Required task a:
In the post about digging out old cache dumps, why does the writer have a soft spot for certain projects? Explain in one to three sentences.

Page text:

I have a huge soft spot for projects where you can get the most happening
because you are not required to jump a known hurdle to usefully contribute.

Overnight I was fretting with the necessity of sorting out any residual legal
issues that might attach to digging out old cache dumps.

But forgetting the fact that the very same companies are commonly invested in
just the tech to sort out the problem,.

Problem being one which can present all kinds of ways. Do you have any chance
of finding adult content in your cache? Do you care about how much you are
seen surfing the competition's websites? Will URLs reveal that anonymous forum
login from 2002, slagging your rivals benchmarking? Did you put Squid on your
intranet or webmaster, without https because your predecessor thought it was
on the non routeing private range? Did you use DNS in any way to point to
document resources that are accessible to users via the proxy server and
Squid?

Anyhow lots of data protection suites have been used to purge archives and
remove any trace of activity or files best kept private.

That's how the latest HDS kit is sold : cluster FS with hyperconverged local
nodes crunching security, audit and search results.

I'm sure I'm only wishing on a prayer that you can find great troves for
redecorating the empty space that the WWW once pointed to.

But imagine that we really could fill enough gaps in the dead link forests!

Required task b:
Turn everything in the listing from the line containing "This screenshot has width=1568, height=744." through the end of the listing into a Markdown table with the columns Row and Line.

Dataset records:

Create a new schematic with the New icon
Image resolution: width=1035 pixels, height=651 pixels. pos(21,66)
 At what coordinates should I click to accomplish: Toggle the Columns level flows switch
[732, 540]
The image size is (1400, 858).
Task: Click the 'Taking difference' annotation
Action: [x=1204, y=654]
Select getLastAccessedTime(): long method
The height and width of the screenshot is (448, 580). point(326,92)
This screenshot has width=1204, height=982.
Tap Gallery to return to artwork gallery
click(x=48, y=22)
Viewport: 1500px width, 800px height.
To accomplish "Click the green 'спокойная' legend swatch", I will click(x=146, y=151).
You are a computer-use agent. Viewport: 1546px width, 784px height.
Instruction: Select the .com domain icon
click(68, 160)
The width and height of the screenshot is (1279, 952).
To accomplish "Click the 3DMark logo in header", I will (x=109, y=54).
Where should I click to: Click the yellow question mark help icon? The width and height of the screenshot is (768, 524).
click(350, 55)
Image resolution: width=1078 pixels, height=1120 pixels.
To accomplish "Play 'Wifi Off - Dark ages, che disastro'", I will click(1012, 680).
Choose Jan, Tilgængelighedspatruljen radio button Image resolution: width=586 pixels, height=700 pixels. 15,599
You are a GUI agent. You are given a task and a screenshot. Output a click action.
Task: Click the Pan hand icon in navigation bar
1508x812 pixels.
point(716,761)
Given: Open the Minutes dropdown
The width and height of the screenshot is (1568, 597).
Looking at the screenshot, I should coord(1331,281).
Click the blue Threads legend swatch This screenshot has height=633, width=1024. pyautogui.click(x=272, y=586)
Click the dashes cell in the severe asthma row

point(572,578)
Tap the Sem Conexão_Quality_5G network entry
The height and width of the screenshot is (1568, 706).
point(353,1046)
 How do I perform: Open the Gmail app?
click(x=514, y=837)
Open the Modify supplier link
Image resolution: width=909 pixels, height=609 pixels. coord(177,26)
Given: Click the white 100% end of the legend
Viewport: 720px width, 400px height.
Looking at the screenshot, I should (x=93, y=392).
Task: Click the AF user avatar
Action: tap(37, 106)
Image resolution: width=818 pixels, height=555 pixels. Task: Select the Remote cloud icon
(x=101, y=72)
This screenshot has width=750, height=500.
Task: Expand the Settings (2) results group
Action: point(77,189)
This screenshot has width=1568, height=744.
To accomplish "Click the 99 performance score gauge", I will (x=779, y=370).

Full output a:
The writer favors projects where the most can happen because no one has to clear a known hurdle before they can usefully contribute.

Full output b:
| Row | Line |
|---|---|
| 1 | This screenshot has width=1568, height=744. |
| 2 | To accomplish "Click the 99 performance score gauge", I will (x=779, y=370). |